** Work task **
Beginning with the line that contains "Task: Open the K temperature unit dropdown" in the material below, print each line exactly until the line that contains "The height and" has been printed, then stop.

** Task material **
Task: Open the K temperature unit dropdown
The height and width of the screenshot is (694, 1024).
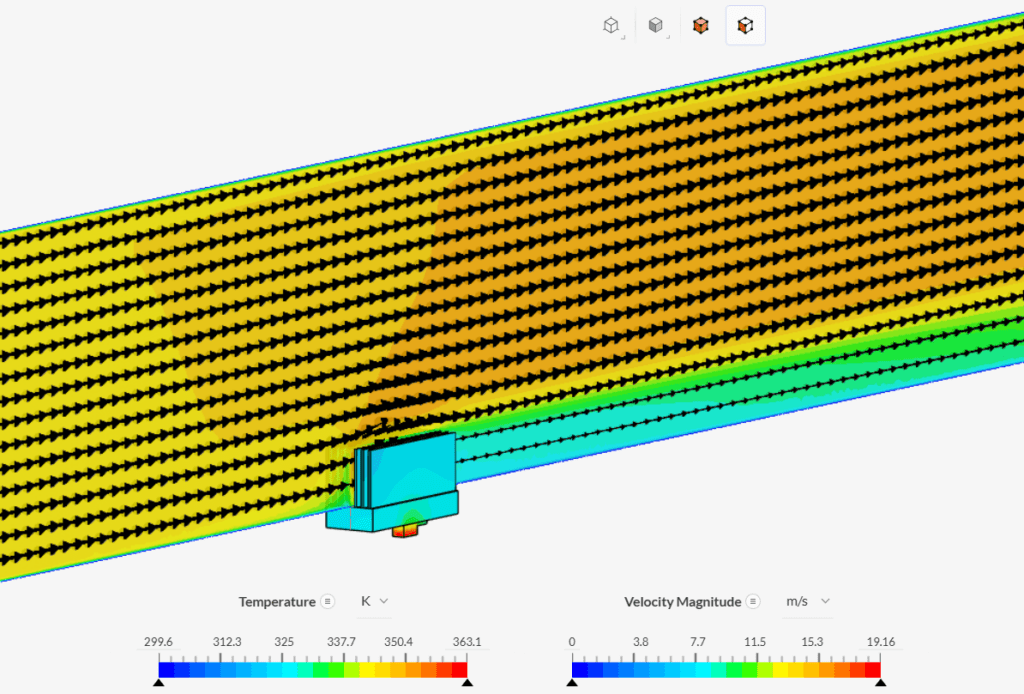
* * *
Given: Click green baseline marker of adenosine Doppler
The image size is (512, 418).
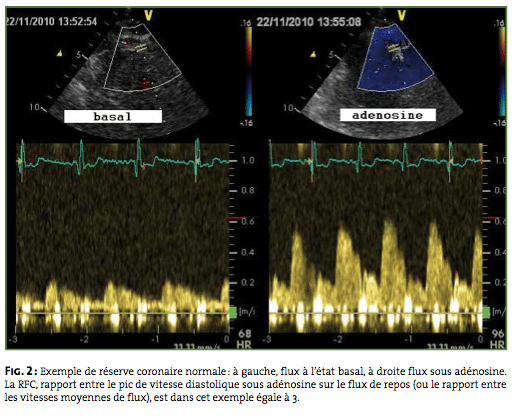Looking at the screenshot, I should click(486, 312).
---
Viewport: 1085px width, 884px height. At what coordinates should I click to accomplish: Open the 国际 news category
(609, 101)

** Task output **
Task: Open the K temperature unit dropdown
The height and width of the screenshot is (694, 1024).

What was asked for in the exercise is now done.